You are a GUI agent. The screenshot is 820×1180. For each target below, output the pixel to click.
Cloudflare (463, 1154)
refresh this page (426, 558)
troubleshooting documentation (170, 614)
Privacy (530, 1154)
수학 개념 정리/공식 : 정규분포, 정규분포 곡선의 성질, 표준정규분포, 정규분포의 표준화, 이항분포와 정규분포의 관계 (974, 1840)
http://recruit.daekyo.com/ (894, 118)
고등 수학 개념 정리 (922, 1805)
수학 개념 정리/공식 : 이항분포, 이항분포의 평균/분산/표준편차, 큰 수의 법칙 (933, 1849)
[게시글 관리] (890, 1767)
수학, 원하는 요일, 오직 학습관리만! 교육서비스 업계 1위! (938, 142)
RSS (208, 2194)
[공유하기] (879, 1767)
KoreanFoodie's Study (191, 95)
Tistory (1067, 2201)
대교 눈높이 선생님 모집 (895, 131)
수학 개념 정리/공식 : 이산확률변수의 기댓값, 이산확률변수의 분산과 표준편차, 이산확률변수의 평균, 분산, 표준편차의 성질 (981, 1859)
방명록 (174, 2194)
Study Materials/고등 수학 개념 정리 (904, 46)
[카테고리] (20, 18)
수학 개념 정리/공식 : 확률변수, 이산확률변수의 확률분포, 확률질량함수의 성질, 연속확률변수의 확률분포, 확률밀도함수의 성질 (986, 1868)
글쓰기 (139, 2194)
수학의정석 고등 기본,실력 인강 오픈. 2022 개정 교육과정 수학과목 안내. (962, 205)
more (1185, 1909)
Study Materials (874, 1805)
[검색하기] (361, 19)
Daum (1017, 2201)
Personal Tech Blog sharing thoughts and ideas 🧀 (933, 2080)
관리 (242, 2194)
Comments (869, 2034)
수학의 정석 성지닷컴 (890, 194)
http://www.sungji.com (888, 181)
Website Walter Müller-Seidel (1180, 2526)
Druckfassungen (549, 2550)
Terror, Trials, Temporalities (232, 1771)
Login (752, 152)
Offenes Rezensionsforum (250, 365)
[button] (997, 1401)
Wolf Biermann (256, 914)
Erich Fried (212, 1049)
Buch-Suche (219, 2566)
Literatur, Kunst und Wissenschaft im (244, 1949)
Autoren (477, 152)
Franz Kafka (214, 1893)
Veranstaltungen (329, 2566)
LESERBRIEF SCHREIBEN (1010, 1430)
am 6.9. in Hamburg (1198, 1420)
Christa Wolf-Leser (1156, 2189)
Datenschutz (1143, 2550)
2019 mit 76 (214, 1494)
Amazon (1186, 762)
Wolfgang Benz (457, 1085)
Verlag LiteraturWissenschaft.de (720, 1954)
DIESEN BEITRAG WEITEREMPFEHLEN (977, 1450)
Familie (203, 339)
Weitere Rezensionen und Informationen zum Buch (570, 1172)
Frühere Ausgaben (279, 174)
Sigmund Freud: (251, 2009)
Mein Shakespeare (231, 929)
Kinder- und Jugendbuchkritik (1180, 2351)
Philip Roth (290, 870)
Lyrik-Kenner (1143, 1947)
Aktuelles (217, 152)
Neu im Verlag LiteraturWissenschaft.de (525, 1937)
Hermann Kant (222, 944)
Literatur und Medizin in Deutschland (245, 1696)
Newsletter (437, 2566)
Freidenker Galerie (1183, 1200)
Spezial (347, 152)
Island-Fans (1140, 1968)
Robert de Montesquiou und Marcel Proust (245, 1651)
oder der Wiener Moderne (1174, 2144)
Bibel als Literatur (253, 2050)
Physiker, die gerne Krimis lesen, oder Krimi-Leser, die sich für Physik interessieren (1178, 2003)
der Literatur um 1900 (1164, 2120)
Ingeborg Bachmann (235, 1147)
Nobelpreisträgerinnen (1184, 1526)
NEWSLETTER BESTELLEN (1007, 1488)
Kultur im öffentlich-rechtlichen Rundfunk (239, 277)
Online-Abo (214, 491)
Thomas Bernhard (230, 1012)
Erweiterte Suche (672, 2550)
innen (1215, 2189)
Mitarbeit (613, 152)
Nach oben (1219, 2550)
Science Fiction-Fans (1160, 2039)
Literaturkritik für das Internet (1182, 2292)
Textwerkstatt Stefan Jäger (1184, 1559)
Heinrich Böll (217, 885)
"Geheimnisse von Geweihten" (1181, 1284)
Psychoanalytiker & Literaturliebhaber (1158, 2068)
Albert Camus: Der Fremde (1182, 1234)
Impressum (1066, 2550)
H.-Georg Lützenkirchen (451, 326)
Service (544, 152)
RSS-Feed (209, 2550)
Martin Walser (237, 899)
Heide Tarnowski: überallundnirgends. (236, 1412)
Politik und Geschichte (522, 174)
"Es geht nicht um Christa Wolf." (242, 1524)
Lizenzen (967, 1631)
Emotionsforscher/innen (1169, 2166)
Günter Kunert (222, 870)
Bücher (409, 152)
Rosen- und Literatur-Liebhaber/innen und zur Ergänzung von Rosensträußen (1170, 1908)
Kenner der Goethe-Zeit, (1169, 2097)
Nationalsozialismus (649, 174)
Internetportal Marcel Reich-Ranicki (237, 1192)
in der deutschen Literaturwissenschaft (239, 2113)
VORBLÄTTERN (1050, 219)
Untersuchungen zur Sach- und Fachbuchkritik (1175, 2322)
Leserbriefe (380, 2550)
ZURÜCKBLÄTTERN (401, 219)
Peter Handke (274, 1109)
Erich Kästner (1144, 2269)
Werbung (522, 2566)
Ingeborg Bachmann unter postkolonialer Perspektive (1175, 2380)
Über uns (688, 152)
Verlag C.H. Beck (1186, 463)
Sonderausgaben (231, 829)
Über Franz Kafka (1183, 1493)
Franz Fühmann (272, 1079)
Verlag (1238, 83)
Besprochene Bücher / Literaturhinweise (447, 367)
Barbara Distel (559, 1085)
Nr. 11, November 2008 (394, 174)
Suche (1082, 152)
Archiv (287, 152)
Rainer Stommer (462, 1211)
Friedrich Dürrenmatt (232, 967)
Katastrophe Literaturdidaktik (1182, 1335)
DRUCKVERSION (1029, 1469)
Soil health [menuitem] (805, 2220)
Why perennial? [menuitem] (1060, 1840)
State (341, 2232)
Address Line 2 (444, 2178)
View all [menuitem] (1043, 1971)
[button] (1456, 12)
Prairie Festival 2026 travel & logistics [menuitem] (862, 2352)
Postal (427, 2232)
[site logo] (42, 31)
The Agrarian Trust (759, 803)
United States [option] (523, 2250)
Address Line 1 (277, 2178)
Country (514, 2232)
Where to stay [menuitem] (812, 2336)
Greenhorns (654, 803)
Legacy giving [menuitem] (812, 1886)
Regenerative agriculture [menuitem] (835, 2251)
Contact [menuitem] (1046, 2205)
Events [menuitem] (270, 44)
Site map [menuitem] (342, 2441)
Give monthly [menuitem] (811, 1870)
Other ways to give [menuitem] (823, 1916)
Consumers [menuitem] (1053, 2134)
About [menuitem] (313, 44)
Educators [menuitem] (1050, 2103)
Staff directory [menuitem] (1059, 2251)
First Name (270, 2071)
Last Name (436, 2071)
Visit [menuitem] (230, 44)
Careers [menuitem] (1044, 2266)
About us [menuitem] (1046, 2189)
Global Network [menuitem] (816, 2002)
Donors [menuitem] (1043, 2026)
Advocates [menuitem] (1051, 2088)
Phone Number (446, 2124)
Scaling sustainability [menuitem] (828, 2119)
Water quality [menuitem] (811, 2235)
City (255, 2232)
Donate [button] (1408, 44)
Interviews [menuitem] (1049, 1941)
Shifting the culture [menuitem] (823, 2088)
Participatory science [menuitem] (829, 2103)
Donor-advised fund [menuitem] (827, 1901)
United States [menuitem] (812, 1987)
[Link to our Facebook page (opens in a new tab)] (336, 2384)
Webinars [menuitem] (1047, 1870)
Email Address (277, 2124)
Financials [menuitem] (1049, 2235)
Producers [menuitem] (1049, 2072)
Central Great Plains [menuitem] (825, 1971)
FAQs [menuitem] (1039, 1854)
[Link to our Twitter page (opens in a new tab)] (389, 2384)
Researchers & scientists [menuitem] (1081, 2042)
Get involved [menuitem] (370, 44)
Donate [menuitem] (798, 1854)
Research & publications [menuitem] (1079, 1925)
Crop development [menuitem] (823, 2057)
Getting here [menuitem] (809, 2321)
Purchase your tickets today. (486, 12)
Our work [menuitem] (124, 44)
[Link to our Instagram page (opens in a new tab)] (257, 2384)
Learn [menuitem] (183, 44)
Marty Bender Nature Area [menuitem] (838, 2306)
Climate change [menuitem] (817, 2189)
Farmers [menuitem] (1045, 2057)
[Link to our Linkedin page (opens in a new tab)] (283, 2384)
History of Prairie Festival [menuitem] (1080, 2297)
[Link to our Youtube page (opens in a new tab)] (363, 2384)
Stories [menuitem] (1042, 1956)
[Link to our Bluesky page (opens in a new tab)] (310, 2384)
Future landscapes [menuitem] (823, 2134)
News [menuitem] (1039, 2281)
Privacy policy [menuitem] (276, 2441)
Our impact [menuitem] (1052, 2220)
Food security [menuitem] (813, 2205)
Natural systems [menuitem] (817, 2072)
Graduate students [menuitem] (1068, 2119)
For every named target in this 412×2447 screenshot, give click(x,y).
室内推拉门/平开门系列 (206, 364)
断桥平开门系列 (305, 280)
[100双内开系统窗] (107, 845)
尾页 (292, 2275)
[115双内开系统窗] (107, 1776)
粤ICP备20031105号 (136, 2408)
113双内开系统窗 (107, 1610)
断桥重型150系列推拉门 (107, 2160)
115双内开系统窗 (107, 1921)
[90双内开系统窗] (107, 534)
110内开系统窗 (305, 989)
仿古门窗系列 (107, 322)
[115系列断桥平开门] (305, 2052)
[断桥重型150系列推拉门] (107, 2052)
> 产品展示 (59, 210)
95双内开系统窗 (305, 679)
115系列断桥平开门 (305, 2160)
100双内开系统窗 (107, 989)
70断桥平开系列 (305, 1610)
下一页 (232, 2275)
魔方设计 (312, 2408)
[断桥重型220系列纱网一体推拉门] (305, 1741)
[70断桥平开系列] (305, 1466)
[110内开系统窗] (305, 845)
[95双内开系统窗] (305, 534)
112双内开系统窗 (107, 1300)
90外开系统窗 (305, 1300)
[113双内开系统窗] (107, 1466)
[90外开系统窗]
★ ★ ★ ★
**DIRECTIONS FOR THIS TASK:** Please copy exactly the lines from the first line of the records above through the line containing "수학 개념 정리/공식 : 정규분포, 정규분포", including both, and nothing more.

**ANSWER SPACE:**
You are a GUI agent. The screenshot is 820×1180. For each target below, output the pixel to click.
Cloudflare (463, 1154)
refresh this page (426, 558)
troubleshooting documentation (170, 614)
Privacy (530, 1154)
수학 개념 정리/공식 : 정규분포, 정규분포 곡선의 성질, 표준정규분포, 정규분포의 표준화, 이항분포와 정규분포의 관계 (974, 1840)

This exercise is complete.